Demonstrativ schüttelte ich den Kopf. Ich wurde meine Gedanken nicht los. Mein Kopf konnte einfach nicht verarbeiten, was Harry mir erzählt hatte. Das fühlte sich so surreal an. Jemand wollte ihm wehtun. Und jemand war in der Lage, ihn zu töten. So richtig, wie in einem Film. Das konnte nicht der Realität entsprechen. Das durfte nicht der Realität entsprechen.

Was er wohl angestellt hatte?

In unserem kleinen Cheddar hatte niemals, irgendwer ein Verbrechen begangen. Der langweiligste Job hier, war wohlmöglich der, der Polizei. Also konnte ich kaum glauben das sich Kriminalität hier irgendwo hinter unseren Mauern verbarg. Und dann auch noch so nah konfrontiert mit Harry.

Ich spürte, wie meine heile Welt ein wenig mehr zerbröselte.

Meine Beunruhigung verminderte sich nicht durch den Fakt, dass ich, weder was von meinen Freunden gehört hatte, noch von Harry. Was wenn er wieder angegriffen wurde? Was wenn es diesmal schlimmer war?

Seufzend schob ich meinen Tee weg und legte den Kopf auf meine Arme.

Hinter mir hörte ich die Schritte meines Vaters. ,,Du musst heute zu Dr. Haddon."

,,Ich geh nicht mehr zu Dr. Haddon. Mir geht es gut.", nuschelte ich.

,,Du schleichst seit zwei Tagen durch dieses Haus, als hättest du einen Geist gesehen."

Frustriert drehte ich mich um. ,,Ich mein es ernst, Dad. Mir geht es gut. Ich bin nur Müde. Und ich will endlich wieder vernünftig laufen können." Ich warf meinen Beinen einen scharfen Blick zu. Wenn sie den doch nur bemerkten könnten.

Als ich zurück zu meinem Dad sah, schlich sich ein schlechtes Gewissen bei mir ein. Ich mochte mir gar nicht vorstellen, was für Sorgen er gerade hatte.
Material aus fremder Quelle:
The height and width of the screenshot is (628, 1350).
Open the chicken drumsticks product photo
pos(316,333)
Seine Frau war ihm weggelaufen, seine Tochter angefahren worden und trieb sich nun mit dem Kerl rum, der das Auto gefahren hatte. Dann konnte er nicht arbeiten gehen, damit er ein Auge auf mich behalten konnte und jetzt schien es auch noch, als würde es mir wieder so schlecht gehen, wie vor dem Unfall.

Aber so war es nicht. Es ging mir nicht schlecht.
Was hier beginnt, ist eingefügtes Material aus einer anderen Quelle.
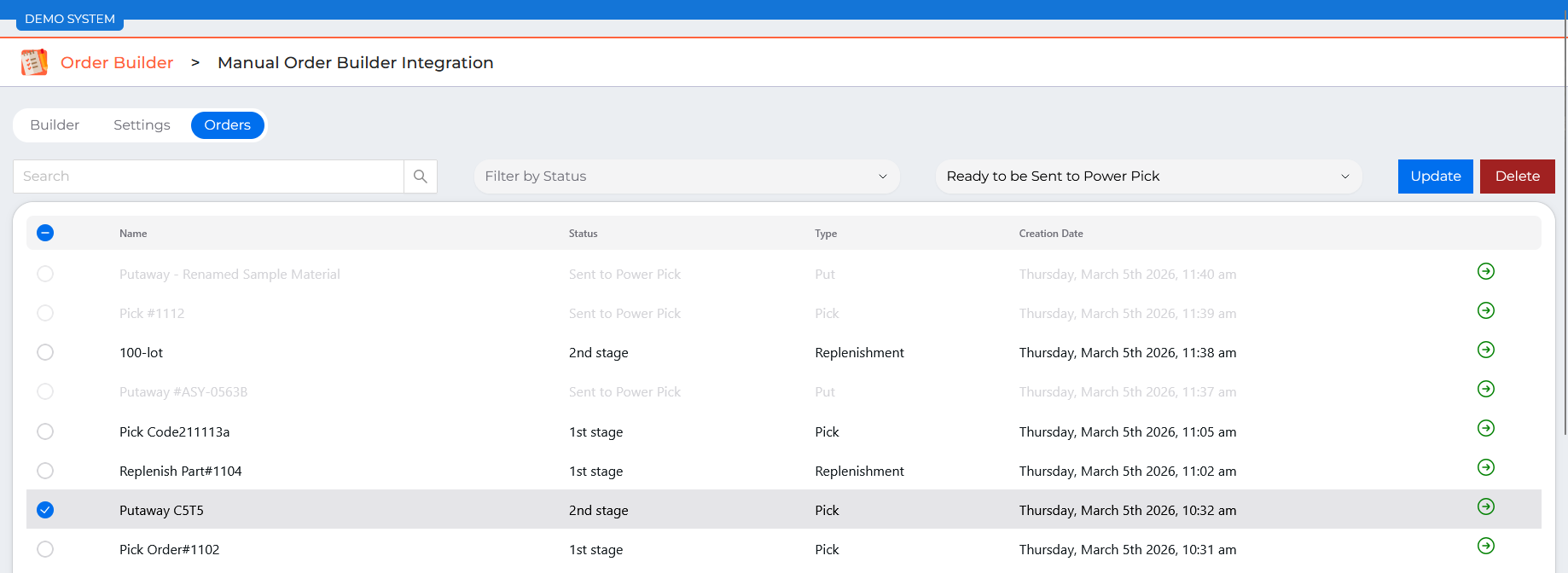This screenshot has width=1568, height=573.
Task: Click the red Delete button
Action: 1517,177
Ich stand auf und nahm mir meine Krücken. ,,Es ist alles in bester Ordnung. Ich verprech es. Mach dir keine Sorgen." Beruhigend lächelte ich ihn an.

Gerade als ich mich auf dem Weg zur Treppe befand, klingelte es an der Tür. ,,Ich geh schon!" Mühsam drehte ich mich um und schleppte mich in die entgegengesetzte Richtung.

Ich öffnete die Tür und konnte gar nicht so schnell denken, wie sich jetzt jemand um meinen Hals warf. Vor Schreck ließ ich meine Krücken fallen und sackte fast zu Boden. Aber die zwei Arme, die sich um mich gewickelt hatten, hielten mich an Ort und Stelle.

,,Harry.", presste ich hervor. Die Luft wurde mir knapp.

Er sagte nichts, lockerte seinen Griff nur und vergrub seinen Kopf in meinem Nacken.

Was war hier los?

Trotz des großen Fragezeichens konnte ich nicht anders, als Harry's Körper, gedrückt an meinen, zu genießen.

Der Moment endete jedoch damit, das Harry mich wieder von sich weg schob und mich von oben bis unten musterte. ,,Geht es dir gut?" Seine Hände umschlangen immer noch meine Oberarme, gaben mir halt.

,,Natürlich geht es mir gut. Warum denn auch nicht?"

,,Ich hab dir Sms geschickt und dich angerufen."